The question of what is a program manager and what makes him different from a project manager has often been asked by students in my Project Management Principles and Practices course. My initial response to them is that the question is a good one and one that is asked among many people in those industries desiring to establish these types of roles to successfully manage and deliver products and services to customers. I asked the “difference” question to a senior executive at my company and his response was “A Program Manager’s primary focus is being an integrator” whereas a “Project Manager’s primary focus is facilitating a project to completion.” I believe the answer may be in identifying the differences between a program and a project.
A program is a series of coordinated, related, multiple projects that continue over an extended time and are intended to achieve a goal. Therefore, a Program Manager provides clear goals and expected results to program/project team members and challenges them to determine how best to accomplish them. He also makes difficult program/project decisions based on objective business analysis of the situation. He understands the key business and financial issues in the project and quickly calculates the financial implications of program/project decisions and actions. He keeps project managers focused on the program vision and goals as they deal with problems, obstacles, or changes. He delivers the organization’s strategy and emphasizes the coordination and prioritization of resources across projects, managing links between the projects and the overall costs and risks of the program. Finally, the program manager is a layer above the management of projects and focuses on selecting the best group of projects, defining them in terms of their objectives and providing an environment where projects can be run successfully. The program manager should leave project management to the project managers.
A project is a complex, non-routine, one-time effort limited by time, budget, resources, and performance specifications designed to meet customer needs. Thus, a Project Manager manages these temporary, non-repetitive activities, frequently acts independently of the formal organization, assembles resources for the project, provides direction, coordination, and integration to the project team, manages a diverse set of project stakeholders, is dependent upon others for technical answers, is responsible for performance and success of the project, and must induce the right people at the right time to address the right issues and make the right decisions.

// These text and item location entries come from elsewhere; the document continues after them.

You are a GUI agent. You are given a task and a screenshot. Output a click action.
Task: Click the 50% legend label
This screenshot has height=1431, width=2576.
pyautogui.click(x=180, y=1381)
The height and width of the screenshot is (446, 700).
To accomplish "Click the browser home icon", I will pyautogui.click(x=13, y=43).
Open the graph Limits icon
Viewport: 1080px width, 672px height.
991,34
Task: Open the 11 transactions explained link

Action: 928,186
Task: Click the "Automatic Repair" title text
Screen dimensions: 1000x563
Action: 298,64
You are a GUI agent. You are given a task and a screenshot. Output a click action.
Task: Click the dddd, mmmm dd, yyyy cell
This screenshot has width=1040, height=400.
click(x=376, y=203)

Whether you are a program or project manager, each of the roles discussed above are required for any industry that relies on project work. The fundamental differences are that a project manager works cross-functionally while a program manager works with stakeholders across the entire organization focused on strategic business objectives.
So the question remains: Are you a Program Manager or Project Manager? Perhaps you are both; perhaps your company is similar to mine where there are clear distinguishing roles and responsibilities for each. Either way, a company’s approach to managing projects of any size, complexity, and technology must address these differences. After all, success is evaluated based on whether the product or service was provided to the customer on time, within budget, and in meeting all of the project specifications/requirements.
As the Project Management Institute (PMI)® standard for Program Management states:
“During a program’s life cycle, projects are initiated and the program manager oversees and provides direction to the project managers. The integrative nature of program management processes involves coordinating the processes for each of the projects or program packages. This applies through all the process groups of Initiating, Planning, Executing, Monitoring and Controlling, and Closing, and involves managing the processes at a higher level than those pertaining to a project.”
So Are You a Program or Project Manager?